La paura che l’MDM possa vincere le elezioni legislative di ottobre è talmente grande che Guebuza si è giocato la carta dei negoziati con la Renamo, accettandone tutte le richieste, tanto che in molti circoli si parla della creazione del partito “FRENAMO”.

Da dicembre, nonostante le critiche di alcuni organi di stampa, conversazioni più o meno carbonare da parte di esponenti politici, si pensava che il  passaggio di testimone dalla vecchia guardia della lotta armata ad una generazione giovane tecnocrate, sarebbe stato naturale e pacifico. Dal 21 febbraio non è più così.

Gli antichi combattenti si sono fatti portavoce delle varie anime critiche all’interno del Frelimo e dicono che al Comitato Centrale(organo sovrano del partito cui spetta la decisione finale per la scelta del candidato), che si riunirà dal 27 febbraio al 2 marzo, potranno essere presentati altri candidati.

Quindi il candidato del Frelimo alle elezioni presidenziali del 15 ottobre non sarà scelto solo tra Alberto Vaquina (attuale primo ministro), José Pacheco (attuale ministro dell’agricoltura) e Filipe Nyussi (attuale ministro della difesa).  “I combattenti vogliono che si dia spazio ad altri candidati”, ha detto alla stampa il portavoce della Commissione a fine riunione, aggiungendo che chiedono “la testa” del segretario generale del partito, Filipe Paunde.

Dunque, giochi aperti e vari nomi sono diventati oggetto di vere e proprie campagne nelle reti sociali e negli organi di stampa, senza mai avere l’avvallo ufficiale degli interessati. Ma l’ipotesi più accreditata nei circoli mozambicani è il nome dell’ex prima ministra Luisa Diogo che riunirebbe i consensi delle varie anime all’interno del Frelimo, l’ala dell’ex presidente della Repubblica Joaquim Chissano e anche l’ala più a sinistra del partito.

Luisa Diogo non parla, così come gli altri candidati “alternativi” (tra gli altri Eneas Comiche, Manuel Tomé, Eduardo Mulembwe), come da disciplina di partito. Ma vari segnali, provenienti dall’interno dello stesso Frelimo, vanno in questo senso.

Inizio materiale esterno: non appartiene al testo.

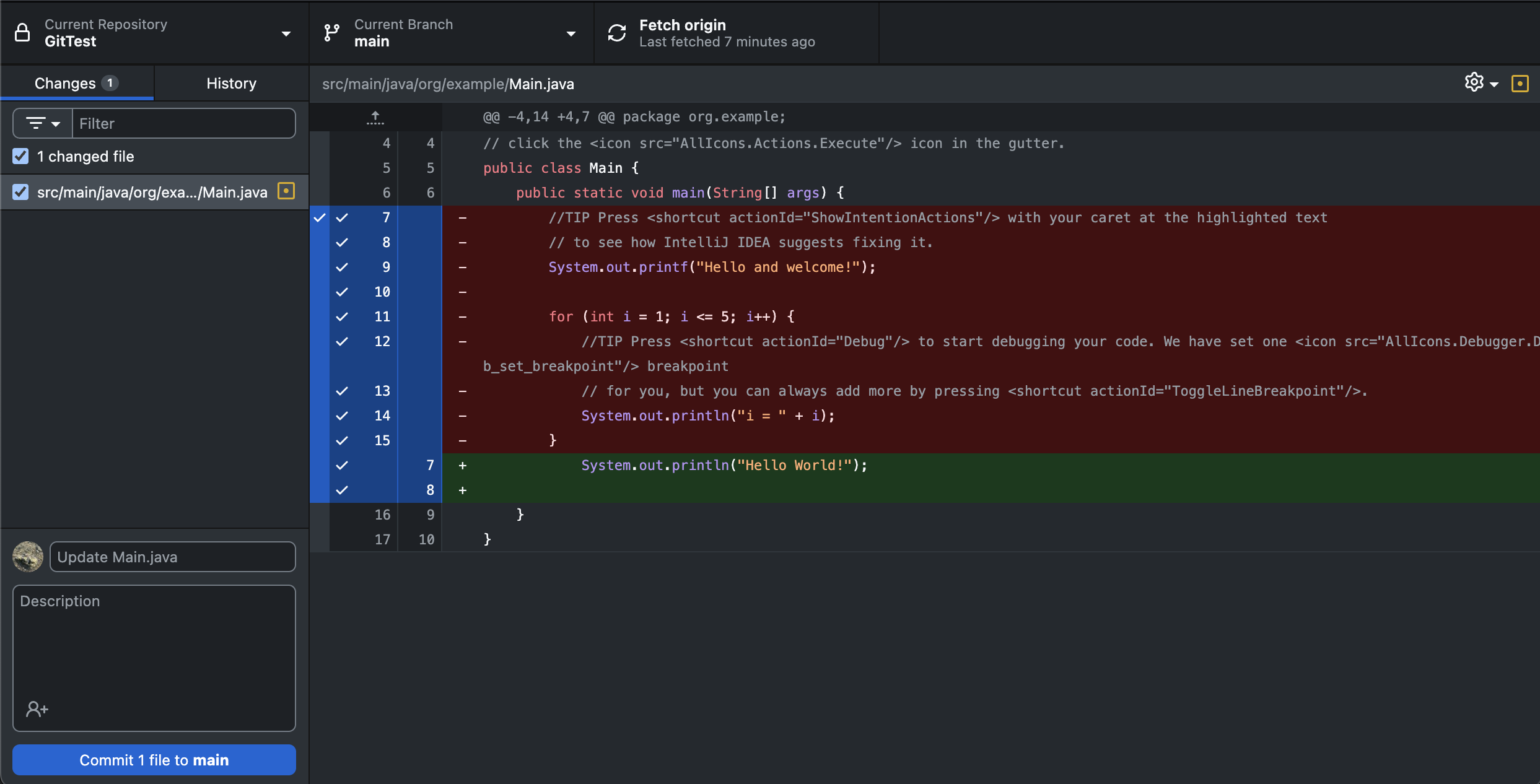Click the lock icon beside Current Repository
Viewport: 1540px width, 784px height.
pos(22,33)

Nell’ultima edizione, il settimanale “Savana” ha pubblicato un sondaggio che dà a Luisa Diogo un grande vantaggio nelle preferenze. Ma ci sono altri segnali, come la recente intervista a Marina Pachinuapa, antica combattente del Frelimo e figura di riferimento della First Lady, Maria da Luz Guebuza. Alla domanda se il  paese è pronto ad avere una donna alla presidenza della Repubblica, ha risposto: “Ha qualche dubbio?”

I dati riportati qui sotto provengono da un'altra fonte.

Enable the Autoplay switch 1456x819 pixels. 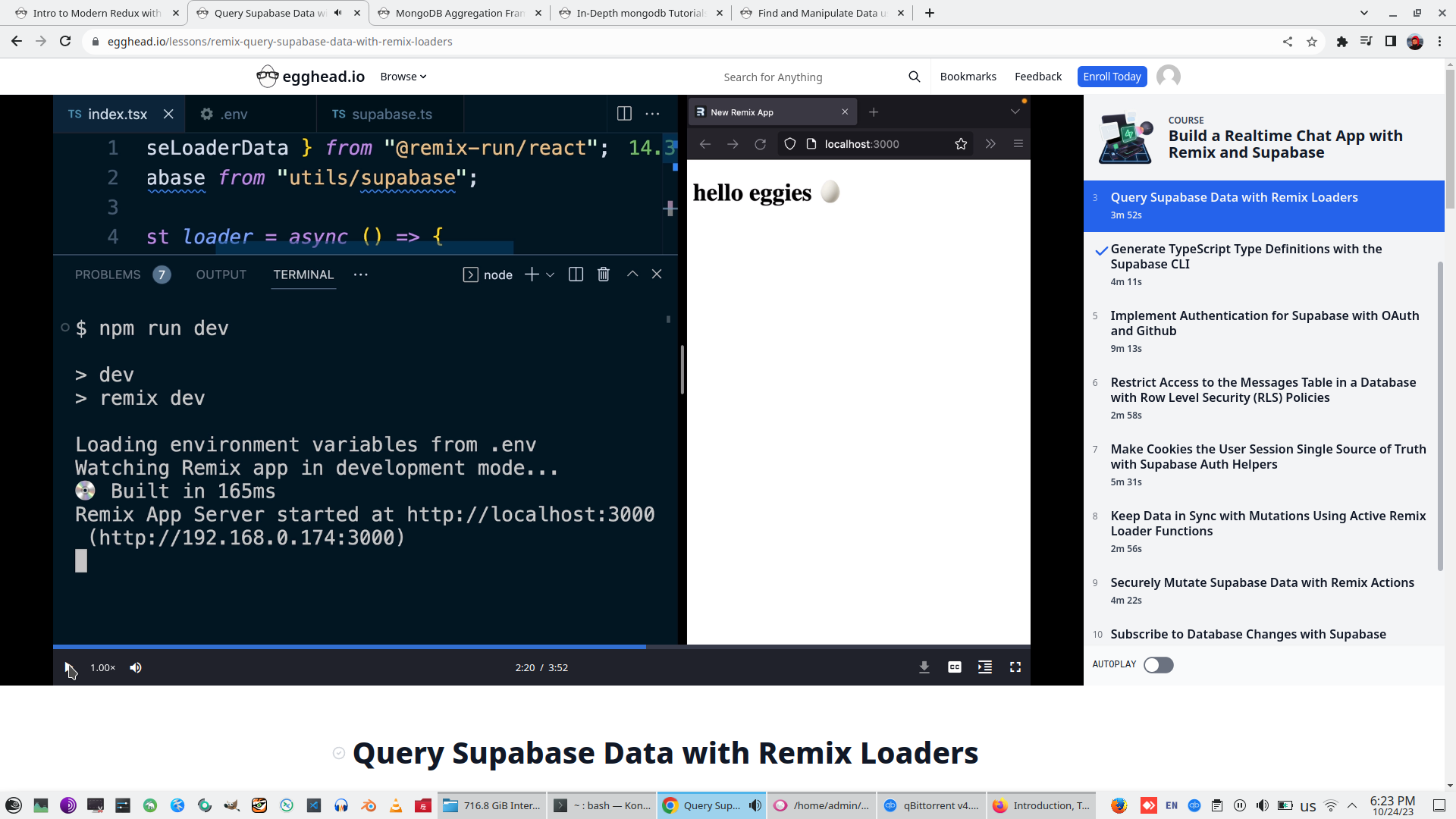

Anche se non ha avuto più alcuna carica governativo, dopo aver accettato l’incarico di amministratore delegato del Barclays Moçambique, a causa della Legge del conflitto di interesse, Luisa Diogo è intervenuta più volte, in occasioni diverse, sull’attuale situazione economica. Particolarmente forte è la sua critica alla disuguaglianza sociale, peggiorata da quando il Mozambico è diventato il nuovo Eldorado grazie alla scoperta di gigantesche risorse minerarie, carbone e gas.

Secondo la Diogo, l’obiettivo principale dei mozambicani è di trovare forme affinché lo sviluppo del paese sia inclusivo, e secondo lei lo sviluppo inclusivo con megaprogetti porta con sé grandi sfide. “Bisogna creare un legame tra megaprogetti e la comunità. Quando è fatto con micro, piccole e medie imprese, automaticamente la ricchezza accade.”

Per sapere il nome del candidato del Frelimo, il partito al potere in Mozambico, la nostra “antica combattente”, dovrà aspettare fino alla riunione del Comitato Centrale, dal 27 febbraio al 2 di marzo.